### Given text

-- begin --

= List of Pushing Daisies episodes =

Pushing Daisies is an American comedy-drama television series created by Bryan Fuller that aired on ABC. It premiered in the United States on ABC on October 3, 2007; in Canada on October 2, 2007, on CTV; and aired in the UK on ITV.

==Series overview==

| Season | Episodes |  | Originally released |  |
| First released | Last released |
| 1 | 9 |  | October 3, 2007 | December 12, 2007 |
| 2 | 13 |  | October 1, 2008 | June 13, 2009 |

==Episodes==
=== Season 1 (2007) ===
Due to the 2007–08 Writers Guild of America strike, this season consisted of only nine episodes. The episodes aired a day earlier in Canada on CTV before their air dates in the United States.

| No. overall | No. in season | Title | Directed by | Written by | Original release date | Prod. code | US viewers (millions) |
| 1 | 1 | "Pie-lette" | Barry Sonnenfeld | Bryan Fuller | October 3, 2007 | 276027 | 12.83 |
Ned owns and operates a pie bakery and seems to lead a perfectly normal life. This, however, is far from the truth. Ned can, with the touch of his hand, wake people from the dead. But another touch will kill them again, for good, and if he keeps them alive for more than a minute, someone else in close proximity dies. He decides to use this ability of his to solve crimes, but it grows complicated when he gives life to his childhood crush, Charlotte "Chuck" Charles, and decides to let her keep living.
| 2 | 2 | "Dummy" | Barry Sonnenfeld | Peter Ocko | October 10, 2007 | 3T6501 | 10.07 |
Emerson gets annoyed with Chuck tailing him and Ned on their cases, while Ned refuses to share secrets with Chuck. For this instance, Ned revives Bernard Slaybeck, an auto safety specialist who was murdered in a hit-and-run. Before he can explain his death, Chuck breaks in with romantic questions. With the minute almost up, Bernard asks the team to give his last wishes to Jeanine (Riki Lindhome), a young woman who worked with him at Dandy Lion Industries. Soon, a mysterious murder plot involving a crash dummy costume, bodies in the testing room, and a car that runs on dandelion fuel comes to light.
| 3 | 3 | "The Fun in Funeral" | Paul A. Edwards | Bryan Fuller | October 17, 2007 | 3T6502 | 9.75 |
Ned and Chuck speak to Lawrence Schatz, who they find out died one minute after Ned brought Chuck back to life. Meanwhile, Chuck decides to stay true to her original threat of baking anti-depressants into her aunts' food, in the form of Ned's pies. Olive unwillingly becomes the messenger in Chuck's plan and accidentally stumbles onto a secret about her unrequited lover's love.

-- end --

(Stored items)
-- begin --

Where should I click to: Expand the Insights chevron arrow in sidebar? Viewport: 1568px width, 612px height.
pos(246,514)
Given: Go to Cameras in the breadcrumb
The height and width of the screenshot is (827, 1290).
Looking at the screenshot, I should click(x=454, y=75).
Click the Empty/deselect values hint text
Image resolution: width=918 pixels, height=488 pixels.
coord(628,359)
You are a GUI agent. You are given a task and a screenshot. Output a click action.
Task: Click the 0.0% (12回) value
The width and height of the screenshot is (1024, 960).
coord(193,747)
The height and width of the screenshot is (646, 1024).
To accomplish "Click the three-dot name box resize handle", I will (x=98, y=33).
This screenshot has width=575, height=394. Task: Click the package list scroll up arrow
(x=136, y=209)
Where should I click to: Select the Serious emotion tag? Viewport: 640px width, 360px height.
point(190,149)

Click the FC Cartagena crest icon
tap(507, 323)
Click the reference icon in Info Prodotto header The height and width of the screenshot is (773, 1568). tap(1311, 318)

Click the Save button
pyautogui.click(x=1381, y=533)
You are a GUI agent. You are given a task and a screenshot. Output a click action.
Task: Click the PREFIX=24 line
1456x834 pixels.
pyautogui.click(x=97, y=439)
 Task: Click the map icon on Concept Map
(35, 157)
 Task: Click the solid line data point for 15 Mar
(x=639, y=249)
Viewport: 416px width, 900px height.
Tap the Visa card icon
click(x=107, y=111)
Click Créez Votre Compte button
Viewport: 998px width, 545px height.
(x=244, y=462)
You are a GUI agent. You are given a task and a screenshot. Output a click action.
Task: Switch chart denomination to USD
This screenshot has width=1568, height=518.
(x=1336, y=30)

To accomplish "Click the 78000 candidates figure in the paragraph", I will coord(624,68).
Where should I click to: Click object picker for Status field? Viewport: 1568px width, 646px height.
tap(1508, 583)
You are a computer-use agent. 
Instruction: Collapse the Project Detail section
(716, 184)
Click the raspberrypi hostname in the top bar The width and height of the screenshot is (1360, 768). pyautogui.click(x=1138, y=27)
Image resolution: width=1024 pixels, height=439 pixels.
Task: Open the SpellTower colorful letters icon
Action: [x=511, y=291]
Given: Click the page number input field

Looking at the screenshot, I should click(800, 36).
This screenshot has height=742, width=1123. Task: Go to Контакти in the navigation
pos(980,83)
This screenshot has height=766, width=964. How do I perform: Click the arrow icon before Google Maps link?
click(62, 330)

-- end --

### Things to do
• A. Answer from the Pushing Daisies episode list:
(i) On what date and on which network did the series premiere in Canada?
(ii) According to the season 1 note, what caused that season to have only nine episodes?
(iii) Who wrote the episode "Dummy"?
• B. Transcribe the section of the Pushing Daisies episode list starting at "Pushing Daisies is" and ending at "the United States.".

### Solutions to the problems
• A.
(i) October 2, 2007, on CTV
(ii) The 2007–08 Writers Guild of America strike
(iii) Peter Ocko

• B.
Pushing Daisies is an American comedy-drama television series created by Bryan Fuller that aired on ABC. It premiered in the United States on ABC on October 3, 2007; in Canada on October 2, 2007, on CTV; and aired in the UK on ITV.

==Series overview==

| Season | Episodes |  | Originally released |  |
| First released | Last released |
| 1 | 9 |  | October 3, 2007 | December 12, 2007 |
| 2 | 13 |  | October 1, 2008 | June 13, 2009 |

==Episodes==
=== Season 1 (2007) ===
Due to the 2007–08 Writers Guild of America strike, this season consisted of only nine episodes. The episodes aired a day earlier in Canada on CTV before their air dates in the United States.